System Design Fundamentals

Service Discovery

A

Service Discovery

The Problem: Finding Your Way in a Dynamic World

Imagine you’re building an e-commerce platform with microservices. Your order service needs to call the inventory service to check stock levels before confirming a purchase. In a monolithic system, this is simple—you call a function within the same process. But in microservices, the inventory service lives on a different host, accessible only via HTTP requests to an IP address and port.

Here’s the catch: that IP address and port are constantly changing. Containers crash and restart on new machines. Auto-scaling spins up three new instances to handle load, then scales back down. A deployment pushes a new version to different hosts. Service instances are ephemeral—they live and die unpredictably.

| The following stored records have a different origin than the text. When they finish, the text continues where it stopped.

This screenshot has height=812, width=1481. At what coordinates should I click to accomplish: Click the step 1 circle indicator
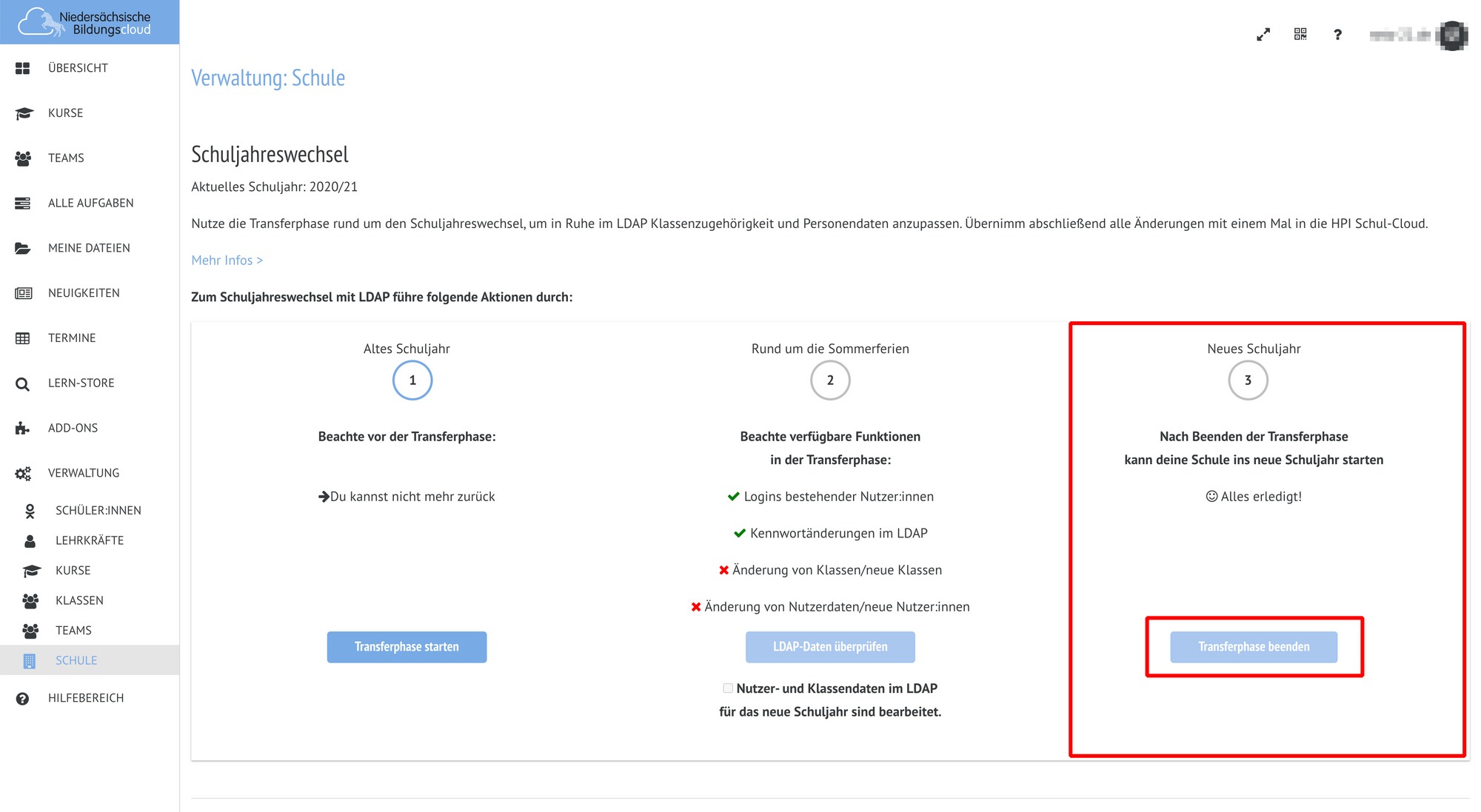[x=412, y=380]
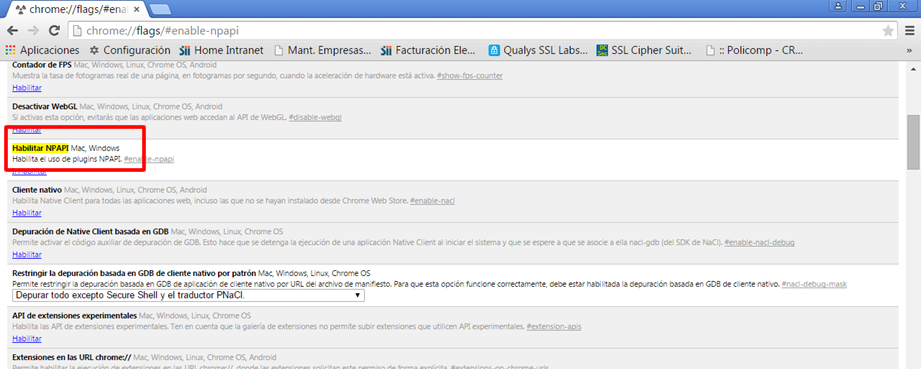This screenshot has width=921, height=369.
Task: Bookmark page using star icon
Action: (x=888, y=31)
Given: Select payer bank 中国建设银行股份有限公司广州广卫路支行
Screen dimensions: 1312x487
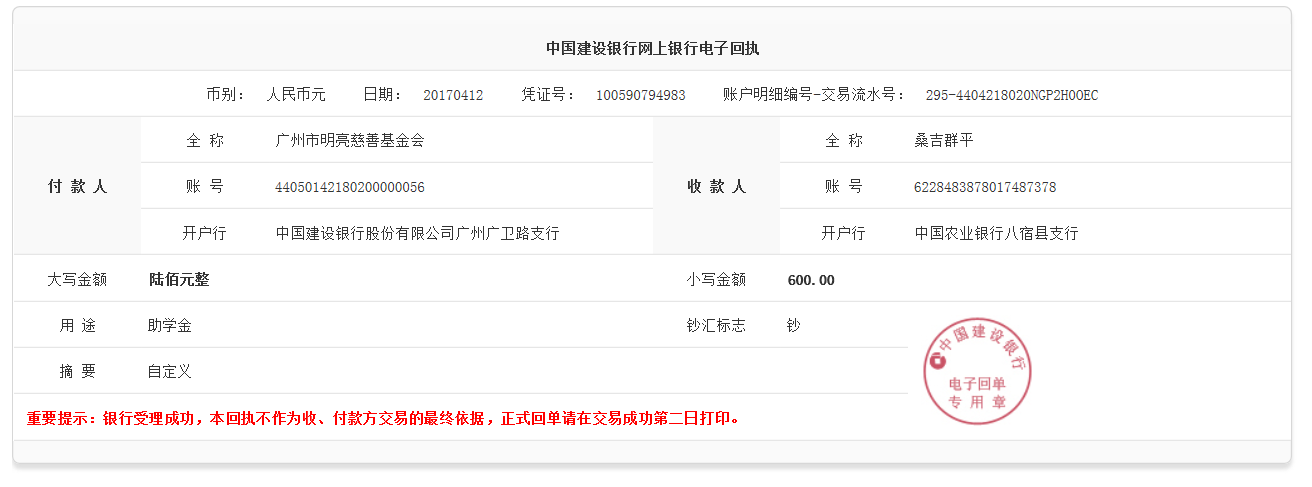Looking at the screenshot, I should point(417,234).
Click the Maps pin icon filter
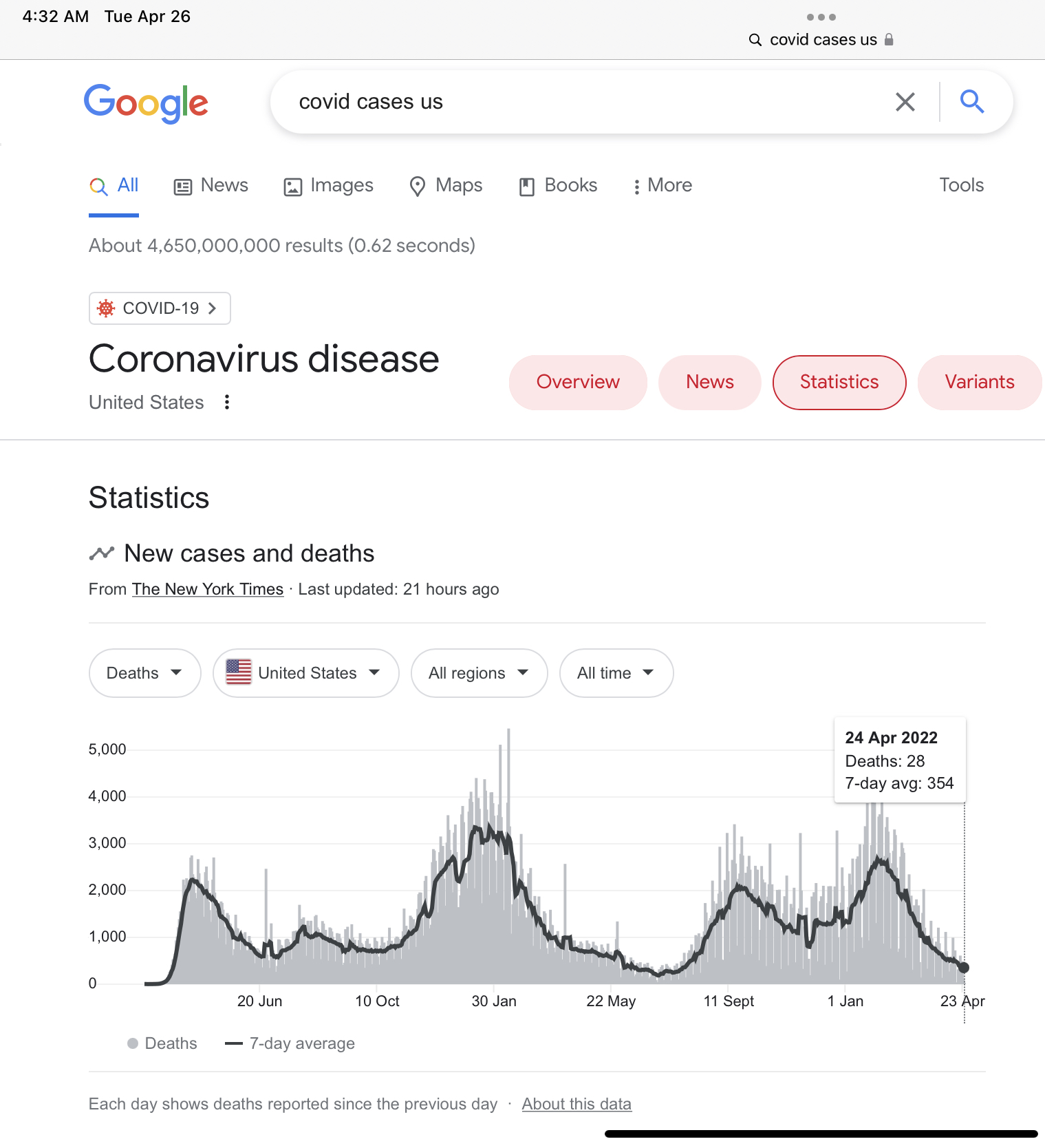The image size is (1045, 1148). (417, 186)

You could hardcode the inventory service’s URL into the order service’s configuration. But the moment that instance dies or moves, your requests start failing. You’d need manual intervention to update configuration files and redeploy the order service. This brittle approach quickly becomes a nightmare at scale.

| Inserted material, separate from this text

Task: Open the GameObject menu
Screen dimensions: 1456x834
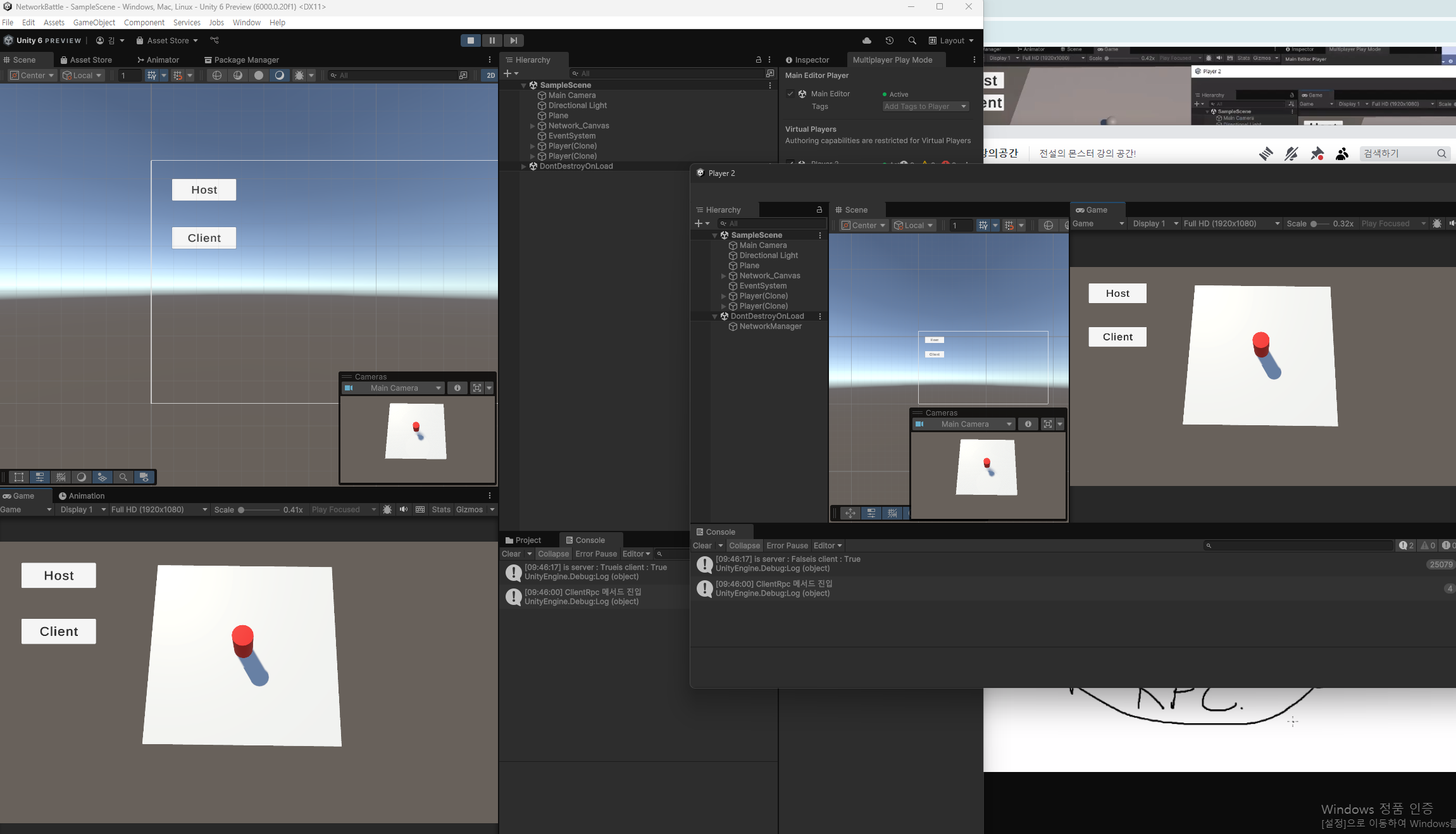Action: click(x=94, y=22)
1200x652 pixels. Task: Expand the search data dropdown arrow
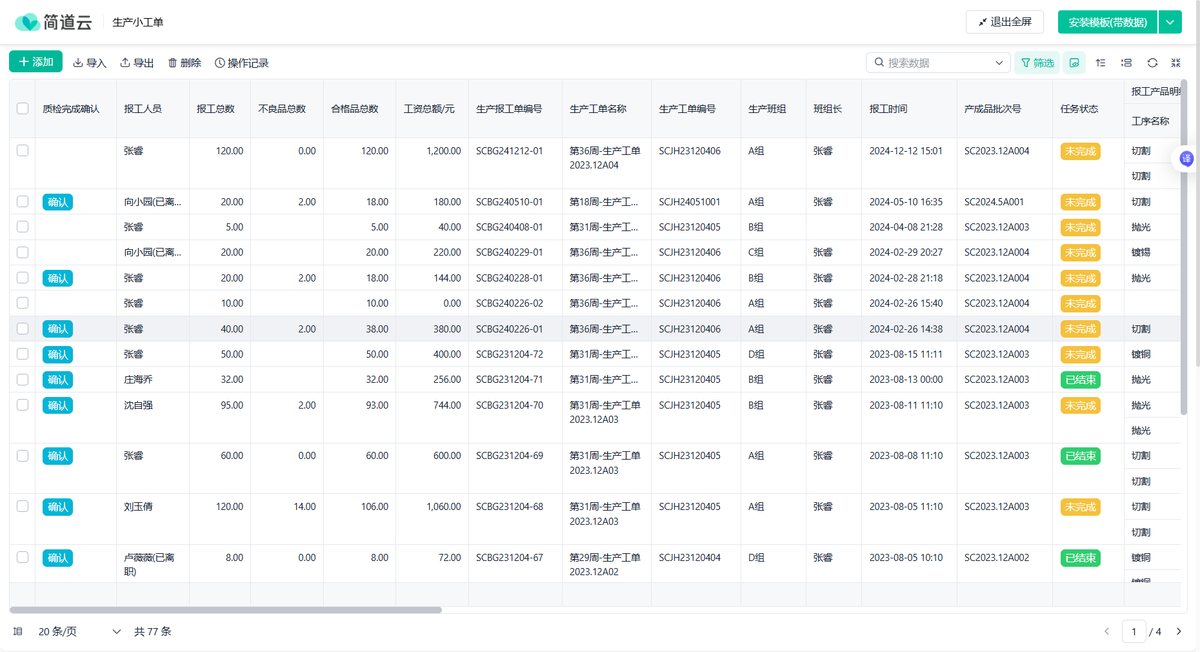(x=999, y=63)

Service discovery solves this fundamental problem: how do services dynamically find and communicate with each other when their locations constantly change?

What Is Service Discovery?

Service discovery is a runtime mechanism that maintains a living, breathing registry of service instances and their network locations. It answers one essential question: “Which instances of service X are currently running and healthy?”

The system consists of three parts:

  1. The Service Registry — A database or distributed system that stores information about available service instances (hostname, IP address, port, health status, metadata). This is the source of truth.

  2. Service Registration — The mechanism by which services add themselves to the registry when they start, and remove themselves when they shut down gracefully. Services also send regular heartbeats to prove they’re still alive.

  3. Service Discovery — The mechanism by which clients find and use service instances. When a client needs to make a request, it queries the registry, gets back a list of healthy instances, and picks one to contact.

Two fundamental patterns govern how this works: client-side discovery and server-side discovery.

Client-Side Discovery Pattern

In client-side discovery, the client itself is responsible for querying the registry and selecting an instance.

Flow:

  1. Client asks the registry: “Give me all healthy instances of the inventory service”
  2. Registry returns a list: [10.0.1.5:8080, 10.0.2.3:8080, 10.0.3.1:8080]
  3. Client uses a load-balancing algorithm (round-robin, random, least-connections) to pick one
  4. Client makes the request directly to that instance

Advantage: Clients have full control and can implement sophisticated load-balancing logic tailored to their needs.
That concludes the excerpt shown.